▸ **Task requirements**
Print the records below word for word, but leave out the pictures.

▸ **Records for the task**
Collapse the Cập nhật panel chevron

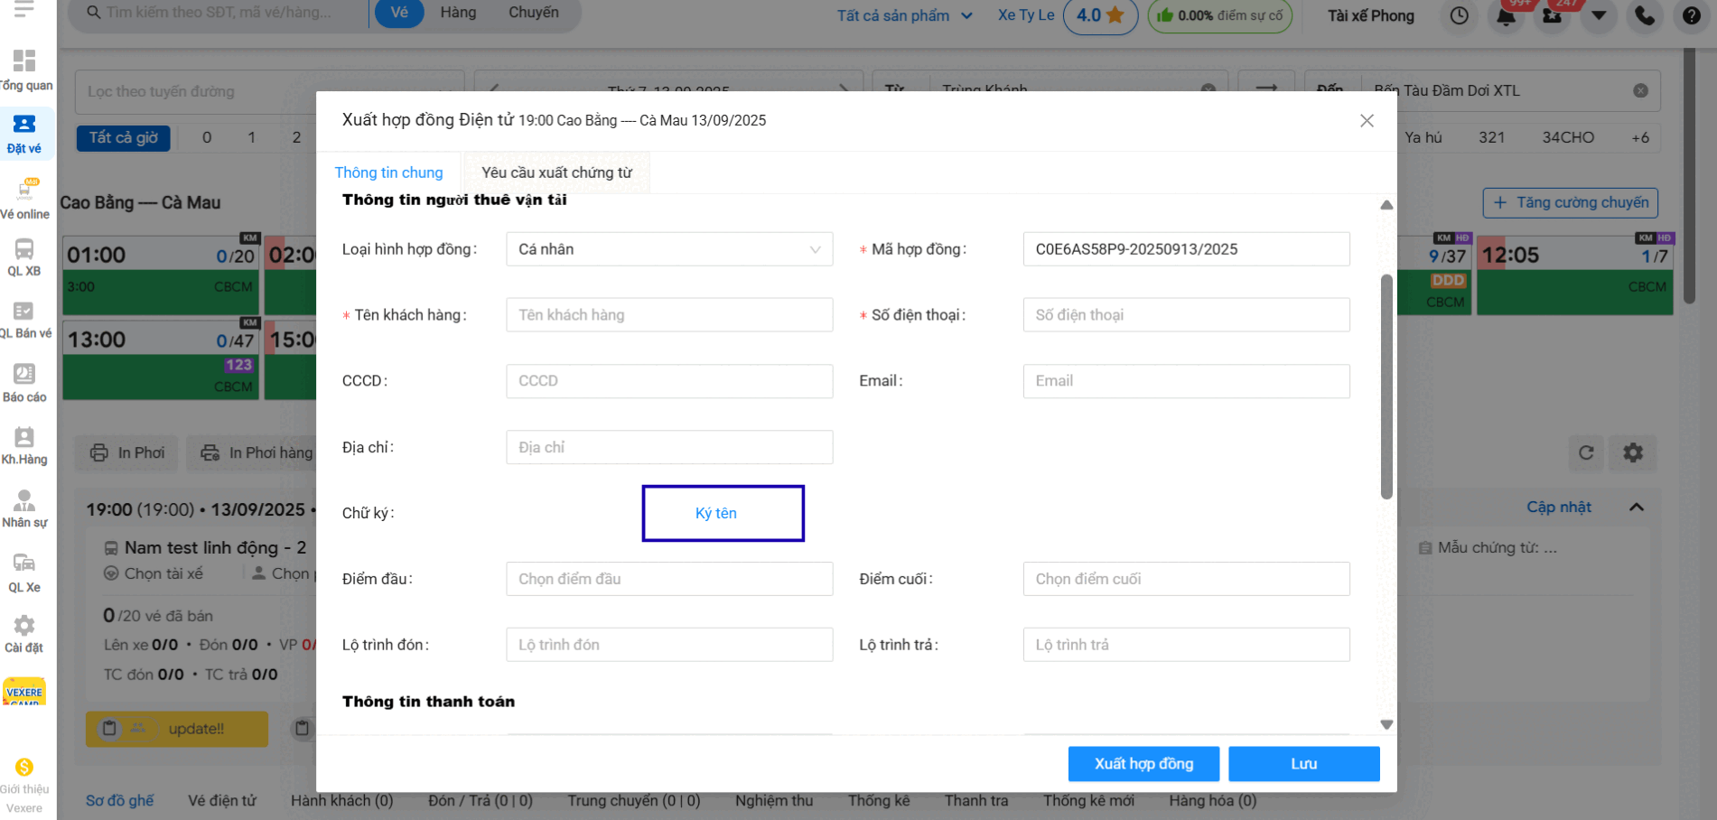(x=1636, y=508)
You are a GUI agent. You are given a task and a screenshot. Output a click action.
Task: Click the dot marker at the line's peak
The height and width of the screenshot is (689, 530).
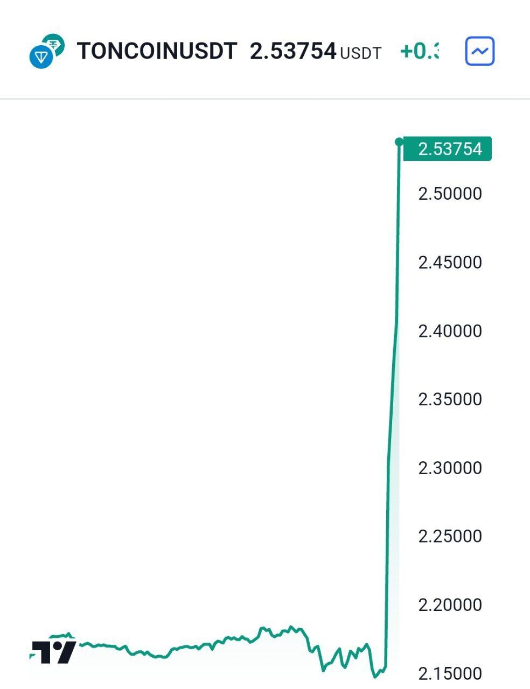pos(399,142)
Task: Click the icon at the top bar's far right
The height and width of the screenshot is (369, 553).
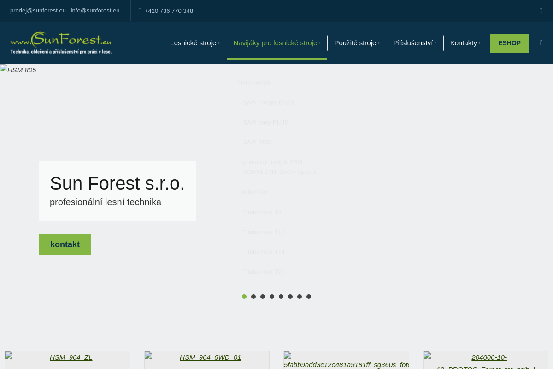Action: pos(541,11)
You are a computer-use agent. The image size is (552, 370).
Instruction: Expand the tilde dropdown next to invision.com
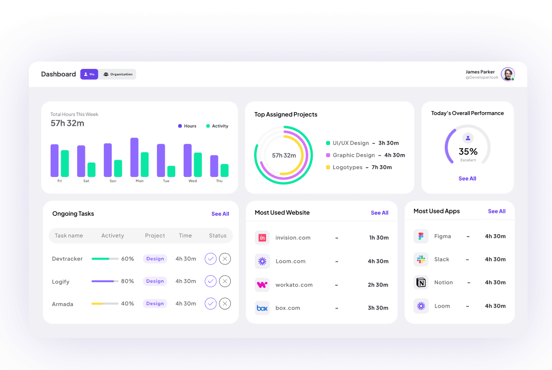point(337,238)
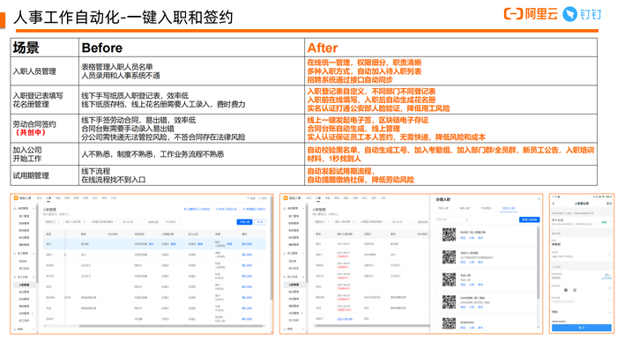Click the solid blue button above the first table

coord(244,222)
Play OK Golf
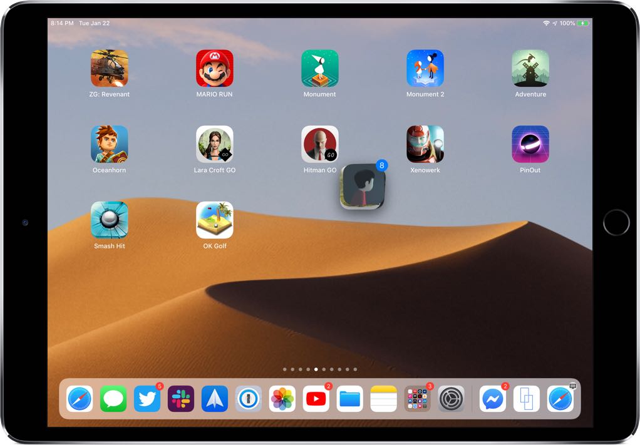Viewport: 640px width, 445px height. click(214, 220)
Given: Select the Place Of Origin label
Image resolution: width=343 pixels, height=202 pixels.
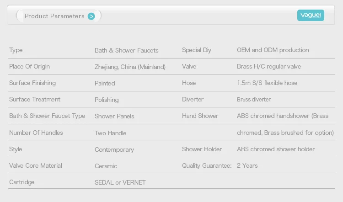Looking at the screenshot, I should 29,67.
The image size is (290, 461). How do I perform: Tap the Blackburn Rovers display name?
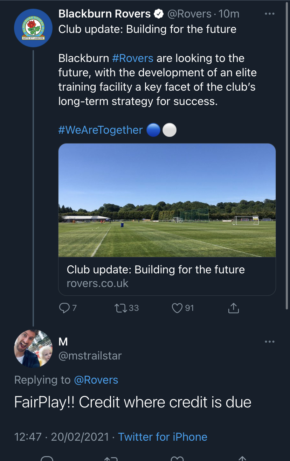104,14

▸ **Answer to the problem**
Collapse the Cập nhật panel chevron

(x=1636, y=508)
You are a GUI agent. You are given a task and a screenshot. Output a click action.
Task: Click the dot marker at the line's peak
The height and width of the screenshot is (689, 530).
pos(399,142)
Task: Click the icon at the top bar's far right
The height and width of the screenshot is (369, 553).
Action: pos(541,11)
You are a computer-use agent. The image size is (552, 370).
Instruction: Expand the tilde dropdown next to invision.com
point(337,238)
Click the solid blue button above the first table

coord(244,222)
Play OK Golf
Viewport: 640px width, 445px height. click(214, 220)
Given: Select the Place Of Origin label
Image resolution: width=343 pixels, height=202 pixels.
Looking at the screenshot, I should 29,67.
The image size is (290, 461). How do I perform: Tap the Blackburn Rovers display name?
104,14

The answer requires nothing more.